**RECORDS SUPPLIED**.
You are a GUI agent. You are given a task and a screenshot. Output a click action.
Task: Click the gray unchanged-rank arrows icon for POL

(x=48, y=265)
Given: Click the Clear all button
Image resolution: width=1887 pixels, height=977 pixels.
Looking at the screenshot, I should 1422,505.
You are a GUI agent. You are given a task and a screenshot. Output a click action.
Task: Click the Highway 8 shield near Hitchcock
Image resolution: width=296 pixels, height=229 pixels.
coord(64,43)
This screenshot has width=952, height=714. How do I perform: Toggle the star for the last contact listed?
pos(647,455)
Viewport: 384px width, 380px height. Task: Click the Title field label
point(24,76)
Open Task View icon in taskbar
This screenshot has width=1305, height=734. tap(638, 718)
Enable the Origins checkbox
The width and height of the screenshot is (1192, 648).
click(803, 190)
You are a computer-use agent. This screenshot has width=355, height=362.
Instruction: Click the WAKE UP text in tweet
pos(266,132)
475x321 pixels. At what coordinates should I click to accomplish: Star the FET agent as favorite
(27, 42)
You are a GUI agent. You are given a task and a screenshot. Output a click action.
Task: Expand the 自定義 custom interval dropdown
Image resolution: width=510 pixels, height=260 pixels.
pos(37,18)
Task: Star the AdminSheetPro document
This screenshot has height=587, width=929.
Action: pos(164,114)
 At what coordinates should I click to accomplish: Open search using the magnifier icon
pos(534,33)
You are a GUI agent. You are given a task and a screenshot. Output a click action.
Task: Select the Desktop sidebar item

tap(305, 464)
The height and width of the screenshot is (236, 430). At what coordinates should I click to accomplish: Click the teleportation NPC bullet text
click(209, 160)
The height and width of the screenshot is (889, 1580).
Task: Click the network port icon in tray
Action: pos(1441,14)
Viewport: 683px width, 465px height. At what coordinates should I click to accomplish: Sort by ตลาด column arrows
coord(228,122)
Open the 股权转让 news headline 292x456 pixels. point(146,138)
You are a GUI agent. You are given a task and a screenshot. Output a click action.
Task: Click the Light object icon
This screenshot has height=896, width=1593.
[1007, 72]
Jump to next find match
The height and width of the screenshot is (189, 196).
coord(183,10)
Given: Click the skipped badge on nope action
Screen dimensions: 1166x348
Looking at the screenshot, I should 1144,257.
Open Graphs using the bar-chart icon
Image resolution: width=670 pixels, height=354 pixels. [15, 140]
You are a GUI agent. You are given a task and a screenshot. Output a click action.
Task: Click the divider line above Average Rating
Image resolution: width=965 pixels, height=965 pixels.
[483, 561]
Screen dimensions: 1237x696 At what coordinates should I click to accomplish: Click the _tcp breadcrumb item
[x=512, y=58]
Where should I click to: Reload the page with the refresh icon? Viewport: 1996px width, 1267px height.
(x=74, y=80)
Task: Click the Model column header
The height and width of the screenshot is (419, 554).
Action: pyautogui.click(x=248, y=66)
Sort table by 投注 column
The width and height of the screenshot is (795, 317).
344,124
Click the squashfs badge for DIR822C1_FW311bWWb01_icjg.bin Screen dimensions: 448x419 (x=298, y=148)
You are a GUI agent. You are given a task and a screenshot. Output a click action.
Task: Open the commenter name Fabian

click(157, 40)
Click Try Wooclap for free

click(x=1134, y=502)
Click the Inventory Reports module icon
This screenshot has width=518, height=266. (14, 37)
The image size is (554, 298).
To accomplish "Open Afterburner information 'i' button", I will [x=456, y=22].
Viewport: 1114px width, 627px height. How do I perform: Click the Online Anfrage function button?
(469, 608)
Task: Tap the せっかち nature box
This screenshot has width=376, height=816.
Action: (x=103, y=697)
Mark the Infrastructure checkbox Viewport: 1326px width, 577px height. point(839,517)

**EXERCISE DETAILS**. Copy out all of the records above word for word, every line, in the same order.

**COMPLETE RESPONSE**.
You are a GUI agent. You are given a task and a screenshot. Output a click action.
Task: Click the gray unchanged-rank arrows icon for POL

(x=48, y=265)
Given: Click the Clear all button
Image resolution: width=1887 pixels, height=977 pixels.
Looking at the screenshot, I should 1422,505.
You are a GUI agent. You are given a task and a screenshot. Output a click action.
Task: Click the Highway 8 shield near Hitchcock
Image resolution: width=296 pixels, height=229 pixels.
coord(64,43)
This screenshot has width=952, height=714. How do I perform: Toggle the star for the last contact listed?
pos(647,455)
Viewport: 384px width, 380px height. Task: Click the Title field label
point(24,76)
Open Task View icon in taskbar
This screenshot has width=1305, height=734. tap(638, 718)
Enable the Origins checkbox
The width and height of the screenshot is (1192, 648).
click(803, 190)
You are a computer-use agent. This screenshot has width=355, height=362.
Instruction: Click the WAKE UP text in tweet
pos(266,132)
475x321 pixels. At what coordinates should I click to accomplish: Star the FET agent as favorite
(27, 42)
You are a GUI agent. You are given a task and a screenshot. Output a click action.
Task: Expand the 自定義 custom interval dropdown
Image resolution: width=510 pixels, height=260 pixels.
pos(37,18)
Task: Star the AdminSheetPro document
This screenshot has height=587, width=929.
Action: pos(164,114)
 At what coordinates should I click to accomplish: Open search using the magnifier icon
pos(534,33)
You are a GUI agent. You are given a task and a screenshot. Output a click action.
Task: Select the Desktop sidebar item

tap(305, 464)
The height and width of the screenshot is (236, 430). At what coordinates should I click to accomplish: Click the teleportation NPC bullet text
click(209, 160)
The height and width of the screenshot is (889, 1580).
Task: Click the network port icon in tray
Action: pos(1441,14)
Viewport: 683px width, 465px height. At what coordinates should I click to accomplish: Sort by ตลาด column arrows
coord(228,122)
Open the 股权转让 news headline 292x456 pixels. point(146,138)
You are a GUI agent. You are given a task and a screenshot. Output a click action.
Task: Click the Light object icon
This screenshot has height=896, width=1593.
[1007, 72]
Jump to next find match
The height and width of the screenshot is (189, 196).
coord(183,10)
Given: Click the skipped badge on nope action
Screen dimensions: 1166x348
Looking at the screenshot, I should 1144,257.
Open Graphs using the bar-chart icon
Image resolution: width=670 pixels, height=354 pixels. [15, 140]
You are a GUI agent. You are given a task and a screenshot. Output a click action.
Task: Click the divider line above Average Rating
Image resolution: width=965 pixels, height=965 pixels.
[483, 561]
Screen dimensions: 1237x696 At what coordinates should I click to accomplish: Click the _tcp breadcrumb item
[x=512, y=58]
Where should I click to: Reload the page with the refresh icon? Viewport: 1996px width, 1267px height.
(x=74, y=80)
Task: Click the Model column header
The height and width of the screenshot is (419, 554).
Action: pyautogui.click(x=248, y=66)
Sort table by 投注 column
The width and height of the screenshot is (795, 317).
344,124
Click the squashfs badge for DIR822C1_FW311bWWb01_icjg.bin Screen dimensions: 448x419 (x=298, y=148)
You are a GUI agent. You are given a task and a screenshot. Output a click action.
Task: Open the commenter name Fabian

click(157, 40)
Click Try Wooclap for free

click(x=1134, y=502)
Click the Inventory Reports module icon
This screenshot has width=518, height=266. (14, 37)
The image size is (554, 298).
To accomplish "Open Afterburner information 'i' button", I will [x=456, y=22].
Viewport: 1114px width, 627px height. How do I perform: Click the Online Anfrage function button?
(469, 608)
Task: Tap the せっかち nature box
This screenshot has width=376, height=816.
Action: (x=103, y=697)
Mark the Infrastructure checkbox Viewport: 1326px width, 577px height. point(839,517)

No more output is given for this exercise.